Clin Exp Immunol. 1988 May;72(2):186-9.
Monoclonal antibodies and immunoperoxidase staining were used to characterize the cellular subpopulations in lymph nodes from 10 patients with tuberculous lymphadenitis, seven of whom had symptomatic human immunodeficiency virus (HIV) infection. CD4+ cells were significantly fewer in nodes of patients with HIV infection than in those of immunocompetent patients. CD8+ cells were distributed throughout the granuloma in patients with HIV infection, but confined to the periphery in normal hosts. Blastoid Ta1+ cells, putatively antigen-reactive T lymphocytes, were seen in immunocompetent patients but not in those with HIV infection, suggesting that these cells fail to mature appropriately in the latter group. The immunopathological features noted above provide preliminary evidence that the cell-mediated immune response to tuberculosis is abnormal in patients with HIV infection, and may in part explain both the severe and the unusual manifestations of tuberculosis in these individuals.
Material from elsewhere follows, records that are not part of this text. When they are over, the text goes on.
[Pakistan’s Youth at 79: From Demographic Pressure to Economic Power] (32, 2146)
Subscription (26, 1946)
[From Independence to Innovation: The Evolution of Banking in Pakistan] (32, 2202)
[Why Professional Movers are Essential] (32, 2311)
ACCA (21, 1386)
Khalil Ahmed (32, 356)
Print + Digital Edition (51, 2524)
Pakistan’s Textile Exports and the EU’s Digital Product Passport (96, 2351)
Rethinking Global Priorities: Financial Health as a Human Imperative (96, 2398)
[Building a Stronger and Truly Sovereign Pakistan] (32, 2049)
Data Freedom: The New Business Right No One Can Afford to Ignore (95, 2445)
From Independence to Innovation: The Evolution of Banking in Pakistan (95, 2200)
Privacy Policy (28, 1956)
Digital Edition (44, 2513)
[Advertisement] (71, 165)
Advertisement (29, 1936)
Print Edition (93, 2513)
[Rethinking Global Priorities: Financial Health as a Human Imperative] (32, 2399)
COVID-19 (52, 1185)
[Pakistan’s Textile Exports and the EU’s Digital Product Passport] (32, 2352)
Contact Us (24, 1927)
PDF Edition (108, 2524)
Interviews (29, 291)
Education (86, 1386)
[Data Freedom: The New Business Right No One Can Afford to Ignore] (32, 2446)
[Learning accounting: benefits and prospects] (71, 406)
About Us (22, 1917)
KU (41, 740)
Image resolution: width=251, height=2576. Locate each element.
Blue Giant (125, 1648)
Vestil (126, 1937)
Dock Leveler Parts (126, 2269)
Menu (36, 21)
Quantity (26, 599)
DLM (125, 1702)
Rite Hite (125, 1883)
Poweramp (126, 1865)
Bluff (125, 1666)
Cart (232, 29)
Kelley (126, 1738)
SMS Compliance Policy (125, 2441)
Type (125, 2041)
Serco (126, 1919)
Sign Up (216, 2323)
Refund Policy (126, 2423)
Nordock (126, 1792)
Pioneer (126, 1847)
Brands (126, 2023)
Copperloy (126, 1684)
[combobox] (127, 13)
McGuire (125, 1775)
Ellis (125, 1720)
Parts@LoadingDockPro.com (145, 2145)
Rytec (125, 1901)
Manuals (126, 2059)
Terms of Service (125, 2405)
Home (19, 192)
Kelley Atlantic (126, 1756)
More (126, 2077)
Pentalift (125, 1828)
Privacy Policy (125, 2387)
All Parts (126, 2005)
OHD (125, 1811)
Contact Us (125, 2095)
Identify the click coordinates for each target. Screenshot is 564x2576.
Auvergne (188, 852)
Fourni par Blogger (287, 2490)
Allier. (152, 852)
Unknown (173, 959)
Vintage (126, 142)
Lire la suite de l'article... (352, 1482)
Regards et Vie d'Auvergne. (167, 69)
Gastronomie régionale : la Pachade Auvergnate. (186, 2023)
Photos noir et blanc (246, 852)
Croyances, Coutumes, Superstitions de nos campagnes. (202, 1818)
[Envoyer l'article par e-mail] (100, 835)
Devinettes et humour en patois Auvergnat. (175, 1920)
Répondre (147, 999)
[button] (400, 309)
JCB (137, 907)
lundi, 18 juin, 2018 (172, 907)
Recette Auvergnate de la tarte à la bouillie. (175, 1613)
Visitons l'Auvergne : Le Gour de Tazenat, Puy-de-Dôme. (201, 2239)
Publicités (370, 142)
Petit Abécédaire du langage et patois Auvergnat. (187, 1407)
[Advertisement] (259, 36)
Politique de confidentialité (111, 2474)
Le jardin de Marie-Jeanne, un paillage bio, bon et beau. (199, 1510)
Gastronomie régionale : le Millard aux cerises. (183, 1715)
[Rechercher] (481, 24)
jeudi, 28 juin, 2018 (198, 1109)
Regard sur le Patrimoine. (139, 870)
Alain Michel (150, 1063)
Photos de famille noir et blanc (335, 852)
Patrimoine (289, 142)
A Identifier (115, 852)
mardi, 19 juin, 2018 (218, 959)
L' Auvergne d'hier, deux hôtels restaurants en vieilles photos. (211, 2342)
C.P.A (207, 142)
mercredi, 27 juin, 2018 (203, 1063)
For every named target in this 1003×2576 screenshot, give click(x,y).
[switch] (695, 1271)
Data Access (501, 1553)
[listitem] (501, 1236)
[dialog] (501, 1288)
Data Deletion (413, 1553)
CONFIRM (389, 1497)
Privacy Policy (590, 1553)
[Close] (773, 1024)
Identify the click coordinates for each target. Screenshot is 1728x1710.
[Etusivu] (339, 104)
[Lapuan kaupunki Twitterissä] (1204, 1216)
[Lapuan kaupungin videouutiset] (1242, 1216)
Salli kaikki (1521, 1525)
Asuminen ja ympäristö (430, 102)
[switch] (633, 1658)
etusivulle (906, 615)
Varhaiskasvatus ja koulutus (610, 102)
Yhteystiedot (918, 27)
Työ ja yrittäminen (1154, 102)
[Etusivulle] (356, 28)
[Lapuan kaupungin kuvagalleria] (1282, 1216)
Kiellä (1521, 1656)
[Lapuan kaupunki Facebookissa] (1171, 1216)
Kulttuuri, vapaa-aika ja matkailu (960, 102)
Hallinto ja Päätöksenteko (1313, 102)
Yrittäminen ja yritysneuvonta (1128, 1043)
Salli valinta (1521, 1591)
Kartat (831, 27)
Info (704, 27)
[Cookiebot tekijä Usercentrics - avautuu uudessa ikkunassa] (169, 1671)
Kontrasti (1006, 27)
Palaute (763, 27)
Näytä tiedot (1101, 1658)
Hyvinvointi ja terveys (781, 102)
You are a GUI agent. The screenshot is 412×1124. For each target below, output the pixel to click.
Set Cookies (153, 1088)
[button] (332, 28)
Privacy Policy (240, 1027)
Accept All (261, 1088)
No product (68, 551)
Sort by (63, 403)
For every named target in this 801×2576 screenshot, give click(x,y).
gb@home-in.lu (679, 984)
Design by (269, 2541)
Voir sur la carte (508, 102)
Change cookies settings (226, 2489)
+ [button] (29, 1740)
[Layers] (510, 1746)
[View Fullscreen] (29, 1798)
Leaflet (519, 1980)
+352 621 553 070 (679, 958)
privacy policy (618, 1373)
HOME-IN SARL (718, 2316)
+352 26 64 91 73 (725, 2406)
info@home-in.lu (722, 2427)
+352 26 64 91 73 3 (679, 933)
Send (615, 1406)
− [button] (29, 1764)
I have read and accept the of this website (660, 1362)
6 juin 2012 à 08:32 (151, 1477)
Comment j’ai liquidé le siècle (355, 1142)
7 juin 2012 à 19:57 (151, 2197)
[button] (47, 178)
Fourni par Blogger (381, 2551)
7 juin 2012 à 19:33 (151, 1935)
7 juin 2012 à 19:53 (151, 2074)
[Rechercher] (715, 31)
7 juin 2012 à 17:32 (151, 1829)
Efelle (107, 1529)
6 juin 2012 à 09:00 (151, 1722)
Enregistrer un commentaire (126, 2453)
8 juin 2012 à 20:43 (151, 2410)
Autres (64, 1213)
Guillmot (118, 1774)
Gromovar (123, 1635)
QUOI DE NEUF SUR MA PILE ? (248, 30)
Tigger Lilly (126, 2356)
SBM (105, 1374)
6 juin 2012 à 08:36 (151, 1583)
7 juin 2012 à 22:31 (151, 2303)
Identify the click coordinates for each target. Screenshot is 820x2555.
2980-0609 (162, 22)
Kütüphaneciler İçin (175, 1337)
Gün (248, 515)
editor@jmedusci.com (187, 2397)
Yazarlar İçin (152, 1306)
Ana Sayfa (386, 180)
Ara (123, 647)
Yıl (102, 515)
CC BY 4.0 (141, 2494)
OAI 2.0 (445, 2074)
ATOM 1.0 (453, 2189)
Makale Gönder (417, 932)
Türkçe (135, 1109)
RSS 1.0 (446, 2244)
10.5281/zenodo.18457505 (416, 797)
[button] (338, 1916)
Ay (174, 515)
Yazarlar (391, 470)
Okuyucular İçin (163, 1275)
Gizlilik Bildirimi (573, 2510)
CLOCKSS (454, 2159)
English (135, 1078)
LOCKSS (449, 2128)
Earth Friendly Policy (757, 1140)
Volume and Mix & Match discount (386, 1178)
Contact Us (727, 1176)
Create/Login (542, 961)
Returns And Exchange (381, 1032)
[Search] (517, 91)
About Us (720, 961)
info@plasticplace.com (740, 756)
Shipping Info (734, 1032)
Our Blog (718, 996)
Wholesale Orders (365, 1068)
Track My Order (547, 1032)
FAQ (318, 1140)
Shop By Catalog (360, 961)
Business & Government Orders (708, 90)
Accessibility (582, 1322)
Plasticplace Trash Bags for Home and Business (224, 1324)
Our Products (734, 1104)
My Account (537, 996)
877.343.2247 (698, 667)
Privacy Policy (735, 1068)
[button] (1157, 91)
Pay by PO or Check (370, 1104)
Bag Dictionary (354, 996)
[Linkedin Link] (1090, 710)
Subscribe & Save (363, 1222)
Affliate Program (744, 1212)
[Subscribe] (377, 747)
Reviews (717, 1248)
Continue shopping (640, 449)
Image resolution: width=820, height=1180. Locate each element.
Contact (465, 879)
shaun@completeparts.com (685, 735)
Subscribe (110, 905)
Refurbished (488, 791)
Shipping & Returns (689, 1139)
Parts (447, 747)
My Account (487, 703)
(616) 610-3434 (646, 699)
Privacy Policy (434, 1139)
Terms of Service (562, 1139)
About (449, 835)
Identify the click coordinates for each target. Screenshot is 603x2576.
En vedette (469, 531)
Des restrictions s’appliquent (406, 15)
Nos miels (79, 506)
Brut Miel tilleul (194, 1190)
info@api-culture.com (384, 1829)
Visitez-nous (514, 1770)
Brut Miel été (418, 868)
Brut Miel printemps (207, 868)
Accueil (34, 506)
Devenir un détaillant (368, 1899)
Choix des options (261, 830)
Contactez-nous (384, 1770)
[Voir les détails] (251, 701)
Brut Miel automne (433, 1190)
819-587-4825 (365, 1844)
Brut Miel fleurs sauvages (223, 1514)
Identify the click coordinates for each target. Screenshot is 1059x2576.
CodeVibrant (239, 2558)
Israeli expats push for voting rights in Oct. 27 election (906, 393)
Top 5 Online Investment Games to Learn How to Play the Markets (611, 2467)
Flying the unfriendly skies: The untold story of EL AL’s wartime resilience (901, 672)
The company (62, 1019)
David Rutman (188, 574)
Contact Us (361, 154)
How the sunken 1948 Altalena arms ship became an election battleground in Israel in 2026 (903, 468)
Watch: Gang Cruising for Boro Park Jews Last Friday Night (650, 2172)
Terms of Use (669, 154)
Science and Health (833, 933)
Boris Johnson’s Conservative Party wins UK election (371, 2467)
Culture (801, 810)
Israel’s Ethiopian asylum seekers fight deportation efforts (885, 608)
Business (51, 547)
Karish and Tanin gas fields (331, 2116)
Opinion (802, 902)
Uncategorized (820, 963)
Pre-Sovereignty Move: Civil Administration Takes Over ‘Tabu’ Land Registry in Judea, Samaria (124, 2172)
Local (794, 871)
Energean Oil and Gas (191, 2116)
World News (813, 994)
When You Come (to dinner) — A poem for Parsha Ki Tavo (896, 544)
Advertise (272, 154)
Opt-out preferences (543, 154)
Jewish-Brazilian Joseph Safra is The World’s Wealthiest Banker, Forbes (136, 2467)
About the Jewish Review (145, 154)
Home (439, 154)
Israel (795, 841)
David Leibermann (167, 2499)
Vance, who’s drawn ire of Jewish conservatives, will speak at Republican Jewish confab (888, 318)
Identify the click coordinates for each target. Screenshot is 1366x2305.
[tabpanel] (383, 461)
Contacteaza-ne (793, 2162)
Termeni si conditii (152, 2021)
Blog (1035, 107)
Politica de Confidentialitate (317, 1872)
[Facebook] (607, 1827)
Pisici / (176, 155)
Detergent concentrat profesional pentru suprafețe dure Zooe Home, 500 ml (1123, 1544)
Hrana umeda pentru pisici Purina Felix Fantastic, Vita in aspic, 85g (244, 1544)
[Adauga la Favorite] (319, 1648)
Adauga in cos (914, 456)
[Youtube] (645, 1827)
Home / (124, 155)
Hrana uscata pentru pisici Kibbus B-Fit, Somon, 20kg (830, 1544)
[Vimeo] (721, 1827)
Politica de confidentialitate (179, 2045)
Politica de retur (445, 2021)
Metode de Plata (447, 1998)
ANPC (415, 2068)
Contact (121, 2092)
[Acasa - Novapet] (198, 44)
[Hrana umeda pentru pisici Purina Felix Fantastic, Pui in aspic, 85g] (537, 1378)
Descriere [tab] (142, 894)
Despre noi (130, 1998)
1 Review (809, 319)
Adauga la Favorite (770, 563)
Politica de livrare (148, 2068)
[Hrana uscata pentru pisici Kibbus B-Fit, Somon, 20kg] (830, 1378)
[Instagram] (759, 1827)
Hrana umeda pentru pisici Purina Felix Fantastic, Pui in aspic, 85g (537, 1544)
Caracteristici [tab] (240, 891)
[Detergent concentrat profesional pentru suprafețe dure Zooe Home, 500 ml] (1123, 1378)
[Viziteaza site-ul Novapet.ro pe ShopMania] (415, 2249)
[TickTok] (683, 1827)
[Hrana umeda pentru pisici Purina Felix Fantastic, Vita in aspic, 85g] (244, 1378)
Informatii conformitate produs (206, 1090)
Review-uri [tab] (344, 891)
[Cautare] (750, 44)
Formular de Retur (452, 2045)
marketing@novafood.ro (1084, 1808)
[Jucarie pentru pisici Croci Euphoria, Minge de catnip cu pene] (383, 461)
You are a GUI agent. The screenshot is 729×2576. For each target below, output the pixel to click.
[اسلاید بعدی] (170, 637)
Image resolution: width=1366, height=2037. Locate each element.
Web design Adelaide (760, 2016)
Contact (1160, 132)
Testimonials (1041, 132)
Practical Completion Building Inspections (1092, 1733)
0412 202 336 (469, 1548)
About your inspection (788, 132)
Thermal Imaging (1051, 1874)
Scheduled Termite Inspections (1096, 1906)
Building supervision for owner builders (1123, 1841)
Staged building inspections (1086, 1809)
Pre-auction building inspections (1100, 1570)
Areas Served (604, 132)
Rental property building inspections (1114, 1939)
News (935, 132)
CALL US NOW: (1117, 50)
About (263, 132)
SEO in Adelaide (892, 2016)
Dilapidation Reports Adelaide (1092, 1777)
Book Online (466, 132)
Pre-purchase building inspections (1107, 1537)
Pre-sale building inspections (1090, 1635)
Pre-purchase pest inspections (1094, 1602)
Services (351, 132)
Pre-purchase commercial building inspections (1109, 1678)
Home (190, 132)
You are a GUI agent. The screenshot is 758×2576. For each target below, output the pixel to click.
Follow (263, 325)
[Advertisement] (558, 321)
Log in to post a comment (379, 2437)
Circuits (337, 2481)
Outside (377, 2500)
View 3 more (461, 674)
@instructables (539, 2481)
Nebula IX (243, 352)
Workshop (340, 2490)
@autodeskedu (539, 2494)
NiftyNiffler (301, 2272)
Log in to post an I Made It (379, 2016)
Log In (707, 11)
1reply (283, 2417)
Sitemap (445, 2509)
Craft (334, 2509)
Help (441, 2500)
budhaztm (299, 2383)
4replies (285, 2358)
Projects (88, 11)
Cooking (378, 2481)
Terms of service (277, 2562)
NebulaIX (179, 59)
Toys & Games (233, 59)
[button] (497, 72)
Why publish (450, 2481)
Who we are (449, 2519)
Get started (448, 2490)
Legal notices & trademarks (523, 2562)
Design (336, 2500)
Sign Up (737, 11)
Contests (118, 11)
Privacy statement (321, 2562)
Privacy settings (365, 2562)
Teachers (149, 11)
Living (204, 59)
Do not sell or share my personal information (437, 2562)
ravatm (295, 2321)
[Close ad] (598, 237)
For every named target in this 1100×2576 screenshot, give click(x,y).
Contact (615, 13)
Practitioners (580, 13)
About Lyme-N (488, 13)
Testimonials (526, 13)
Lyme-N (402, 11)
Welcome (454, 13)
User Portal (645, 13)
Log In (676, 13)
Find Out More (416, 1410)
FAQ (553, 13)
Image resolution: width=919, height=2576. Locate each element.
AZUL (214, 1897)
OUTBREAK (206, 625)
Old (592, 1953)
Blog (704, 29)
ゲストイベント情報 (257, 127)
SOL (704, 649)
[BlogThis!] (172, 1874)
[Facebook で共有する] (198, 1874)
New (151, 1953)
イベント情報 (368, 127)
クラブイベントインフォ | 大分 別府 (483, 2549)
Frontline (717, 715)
采用单克隆抗体和免疫过氧化物酶染色法对10例结核性淋巴结炎患者淋巴结中的细胞亚群进行表征,其中7例有症状性人类免疫缺陷病毒(HIV)感染。HIV感染患者淋巴结中的CD4 +细胞明显少于免疫功能正常患者的淋巴结。CD8 +细胞在HIV感染患者的肉芽肿中分布于整个区域,但在正常宿主中局限于外周。在免疫功能正常的患者中可见母细胞样Ta1 +细胞,推测为抗原反应性T淋巴细胞,而在HIV感染患者中未见,这表明这些细胞在后一组中未能正常成熟。上述免疫病理学特征提供了初步证据,表明HIV感染患者对结核的细胞介导免疫反应异常,这可能部分解释了这些个体中结核病的严重和异常表现。